-- Task requirements --
1. List every date heading that appears in the blog page below.
2. In the blog page below, rewrite the paragraph beginning "It would have been nice if they linked" more briefly, keeping its main points.
3. Write a continuation of the blog page of dated news commentary below, picking up after its final sentence.

-- Source passage --
Monday, June 28, 2004

Remember the Constitution? Apparently, so did the Supreme Court - good ruling and a good story.

Enemy combatants win right to U.S. courts

Friday, June 25, 2004

It would have been nice if they linked to damn study, but the practical upshot of this is that jobs won't be lost - they'll be moved somewhere else. Lose a job doing one thing, gain a job doing another thing. We might lose customer service reps to smart systems, but who builds the smart systems? This is nothing but another Luddite argument, fostered by buggy whip manufacturers against Ford's Model T.

Smart systems will erase jobs, report warns - News - ZDNet

Thursday, June 24, 2004

You had to have heard about SpaceshipOne, right? Well, check out the pictures, especially the one at the bottom. I love it!
Photos from the First Private Manned Spaceflight - 6/21/04 - Mohave, CA

Wednesday, June 23, 2004

Very nicely done future history piece - well worth the read and the consideration.
D.C. Dispatch | 2004.06.22 | Taylor
Wonder how long this will hold up in federal court? The equal-protection clause argument is compelling, unfortunately more so than the Ninth or Tenth Amendment arguments...
COURTTV.COM - TOP NEWS - Utah Supreme Court allows use of peyote by non-Indians

Monday, June 21, 2004

A blow to privacy - why am I not surprised by this? The Supreme Court continues to inore the Constitution (Fourth Amendment) and the teachings of history by helping to further the centralization of power with government.
KRT Wire | 06/21/2004 | Police can require names, Supreme Court rules
Interesting, if a little redundant at times. This quote is worth the price of admission - when asked by Tim Russert about mismanagement of the war in Iraq, Sec'y of State Colin Powell answer started: "Well, it's succeeded in its principal objective of eliminating this regime... "

-- Source data --
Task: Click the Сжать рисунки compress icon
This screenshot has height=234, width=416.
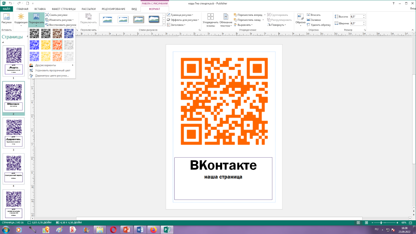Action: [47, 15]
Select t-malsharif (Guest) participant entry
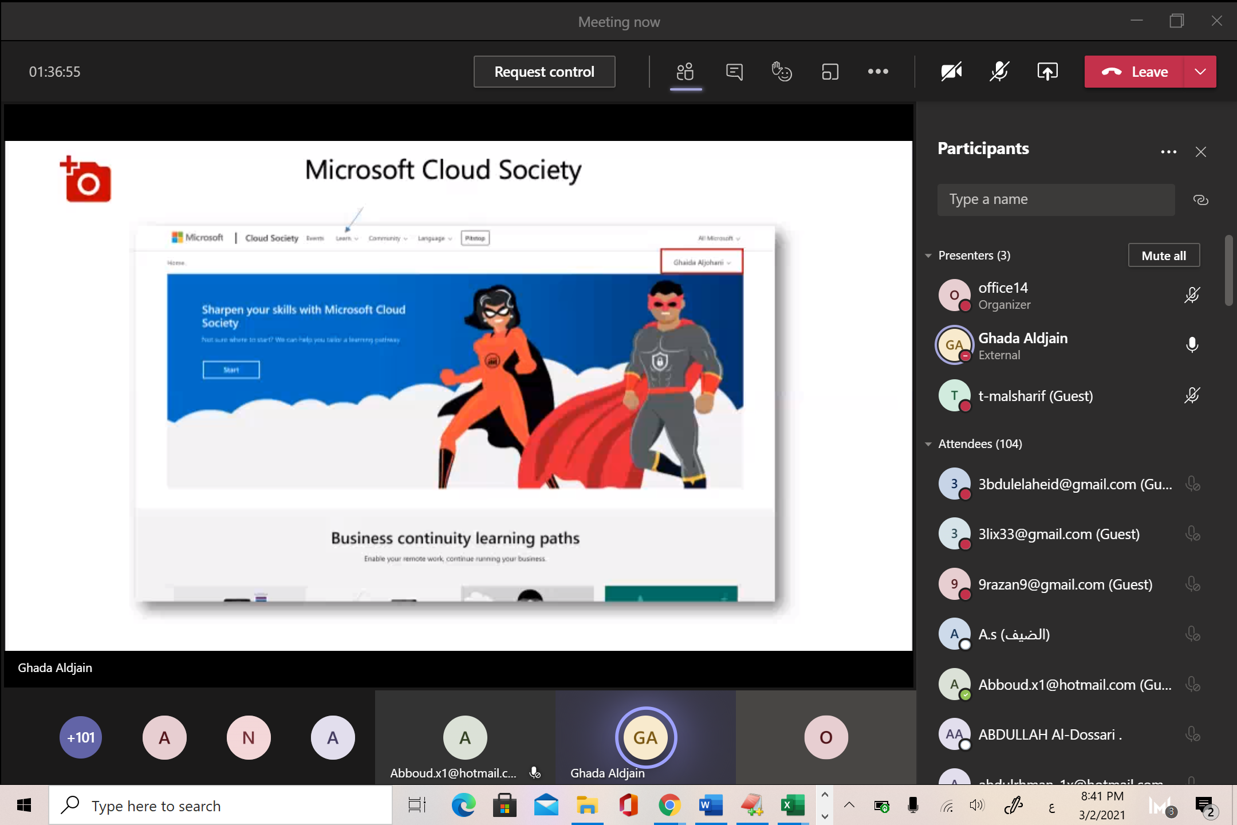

-- Answers for this exercise --
1.
Monday, June 28, 2004
Friday, June 25, 2004
Thursday, June 24, 2004
Wednesday, June 23, 2004
Monday, June 21, 2004

2. The study isn't linked, but its practical upshot is that jobs won't be lost, only moved elsewhere: one job lost means another gained. Customer service reps may give way to smart systems, but someone has to build those systems. The author dismisses this as another Luddite argument, like buggy whip manufacturers' opposition to Ford's Model T.

3.
I agree with the author - it's refreshing to see a government official stating the war was about regime change rather than some kind of neocon morality at work. With this admission, can we now count on the impeachment of Geo. W. Bush? Doubt it, but knowing this was the mindset of the administration, it slants anything else he says.

Colin Powell's Vanishing Credibility by Jude Wanniski
KIRO-TV in Seattle is reporting a story about a man who drowned while swimming at a local lake. According to the news story (watch the video), the family is going to be contacting to county to find out why there wasn't a lifeguard on duty, and why the park they were at wasn't closed because there was no lifeguard on duty.

I think I know why there wasn't a lifeguard on duty - the county doesn't have the money to pay lifeguards. The county has posted signs at all swimming areas that there are no lifeguards on duty, and that people swim at their own risk.

This man's death is a tragedy - he was reportedly a strong swimmer, and the fact that this happened on Father's Day makes it more poignant. The pain the family is feeling is real and needs to be handled, but not by petitioning the county to either hire lifeguards or close local parks. Hiring life guards will require higher taxes, and closing parks just gives the county one less reason to exist. I'm tired of having money stolen from me at gunpoint (yes, all taxes are armed robbery - try not paying them) to help keep people safe from themselves. Life has risks, and in this case, the risk was posted in red letters on a white sign. If this family is illiterate, then our schools have failed us - again (but that's another essay).

One other thing this family needs to know - lifeguards are not required by any law to save lives. I am a trained lifeguard (by the American Red Cross), and one of the things we are taught is that, when someone fights us during a rescue, we should kick away and let them burn themselves out. If we cannot help someone (too big, too much fight, or we would be putting ourselves in danger attempting the rescue), we should kick away and let them go. The reasoning? It's better for one person to drown than for two people to drown. Even if there was a lifeguard there and on duty, there is a chance nothing could have been done. There is no telling what their reaction to that situation would be, although I would guess a lawsuit naming the guard, the county, and the Red Cross would be on it's way through the courts right now.

This was a tragic accident, and this family needs help in dealing with their grief, but turning to the county for some sort of perverted closure by asserting that everyone is incapable of keeping themselves safe is not the answer.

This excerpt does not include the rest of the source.